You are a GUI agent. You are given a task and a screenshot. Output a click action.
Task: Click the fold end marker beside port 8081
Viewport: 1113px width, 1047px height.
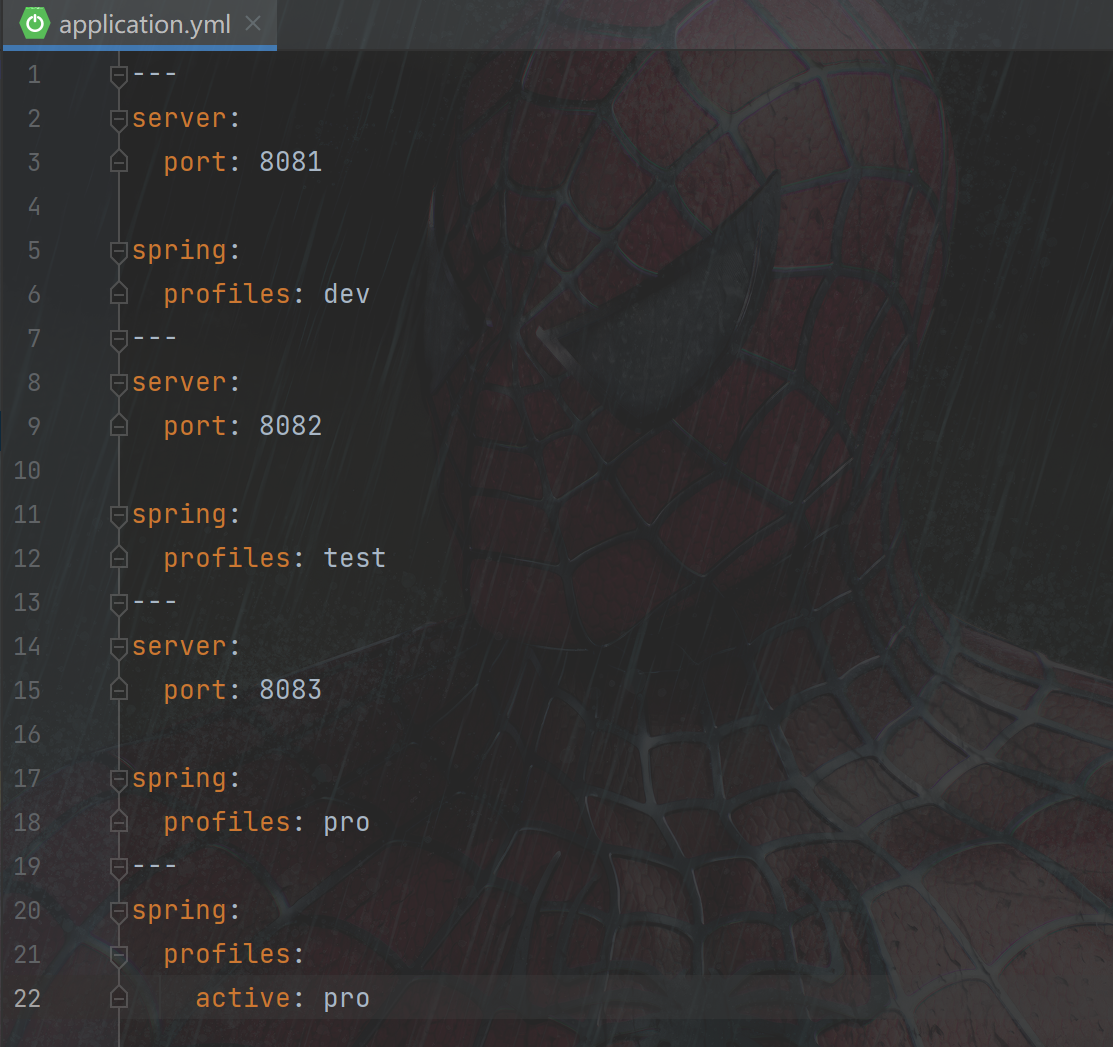[119, 162]
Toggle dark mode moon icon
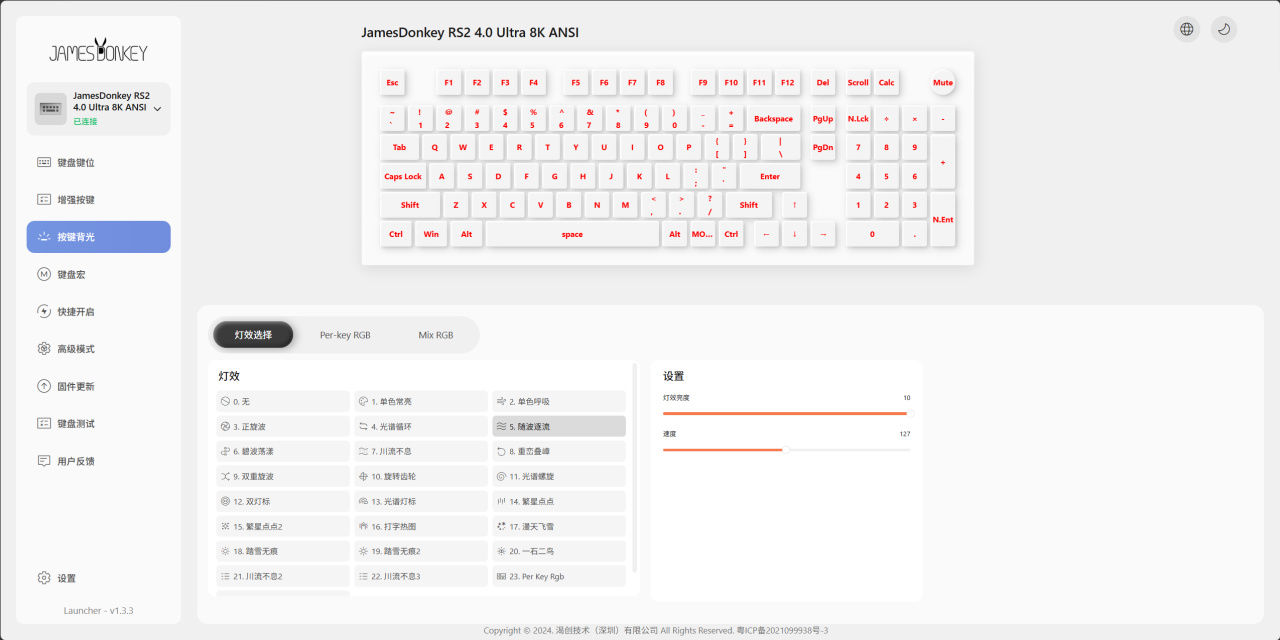This screenshot has height=640, width=1280. 1224,29
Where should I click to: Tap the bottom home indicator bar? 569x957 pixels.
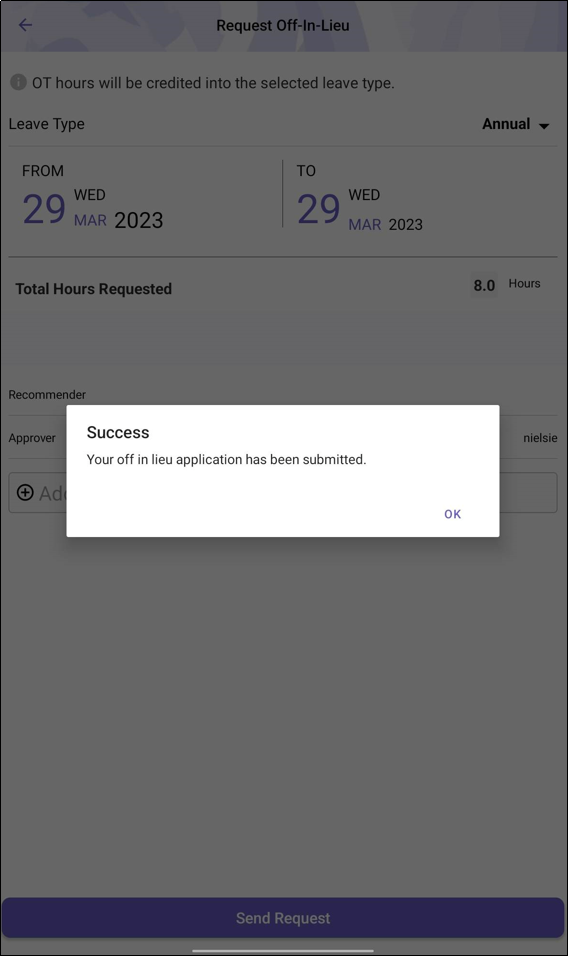point(283,950)
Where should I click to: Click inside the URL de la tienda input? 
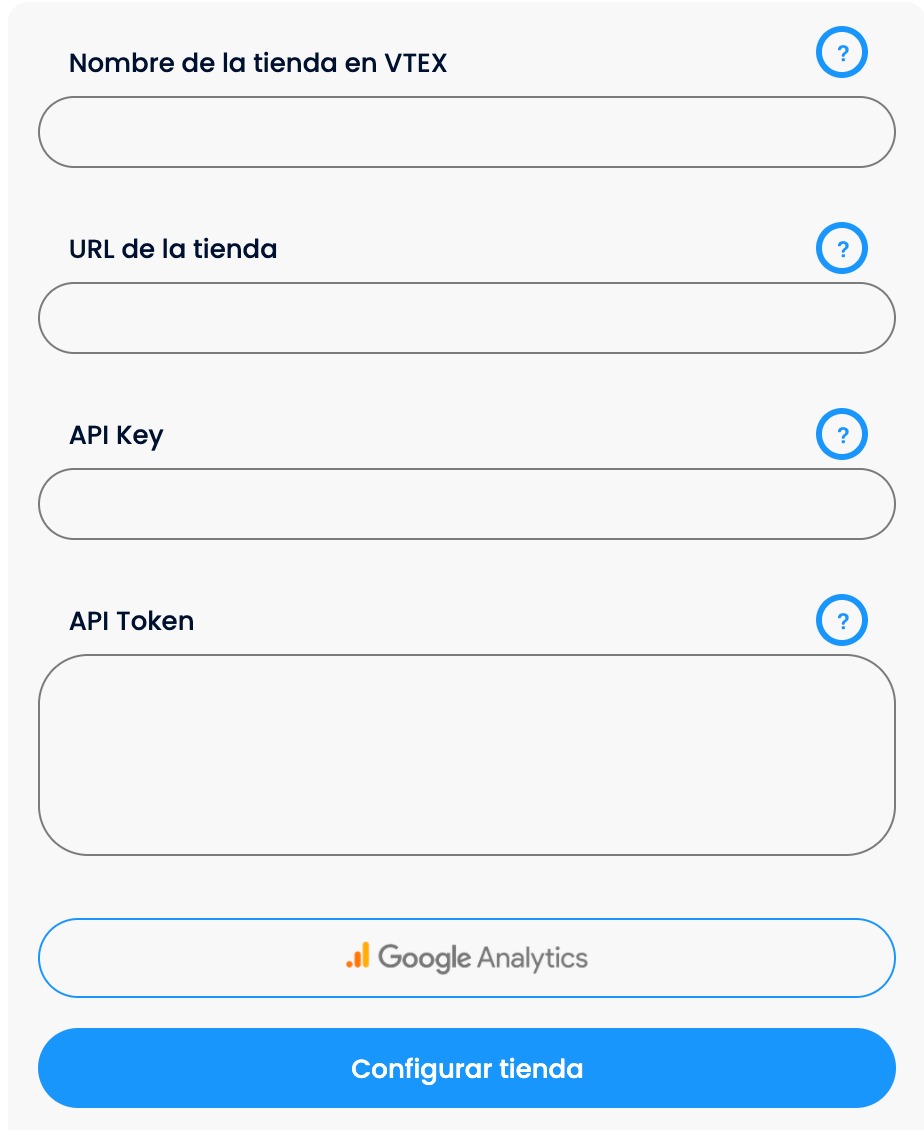[x=466, y=318]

——

▶ [Action item]:
A verbatim rendering of the listing above is required, without any of its pictures.

▶ [Result]:
You are a GUI agent. You are given a task and a screenshot. Output a click action.
Task: Click the fold end marker beside port 8081
Viewport: 1113px width, 1047px height.
[119, 162]
Toggle dark mode moon icon
This screenshot has height=640, width=1280. 1224,29
Where should I click to: Tap the bottom home indicator bar? 569x957 pixels.
point(283,950)
Where should I click to: Click inside the URL de la tienda input? 
[x=466, y=318]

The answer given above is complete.